:: Supplied data ::
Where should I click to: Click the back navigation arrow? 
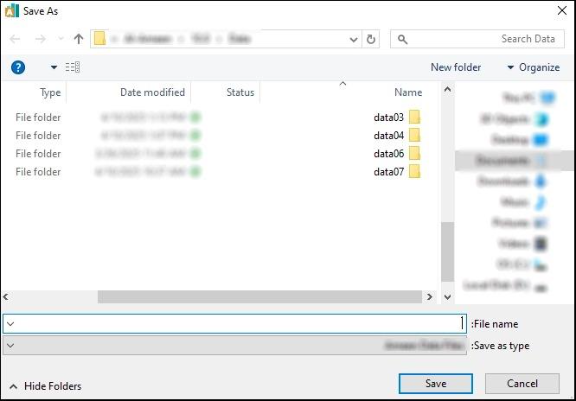(x=15, y=39)
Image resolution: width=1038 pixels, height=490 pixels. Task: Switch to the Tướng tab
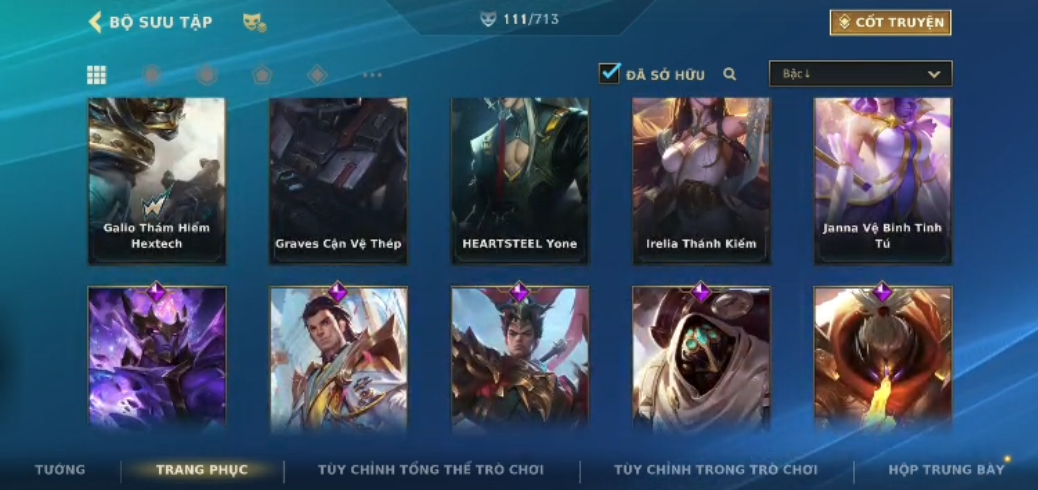click(60, 470)
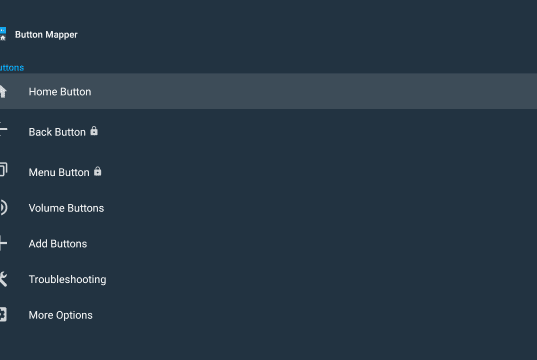
Task: Click the plus icon beside Add Buttons
Action: pyautogui.click(x=3, y=243)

:: Problem statement ::
Repeat the data verbatim, excluding all pictures.

:: Response ::
Where should I click to: Click the back navigation arrow? 
(x=15, y=39)
Image resolution: width=1038 pixels, height=490 pixels. Task: Switch to the Tướng tab
click(60, 470)
Task: Click the plus icon beside Add Buttons
Action: pyautogui.click(x=3, y=243)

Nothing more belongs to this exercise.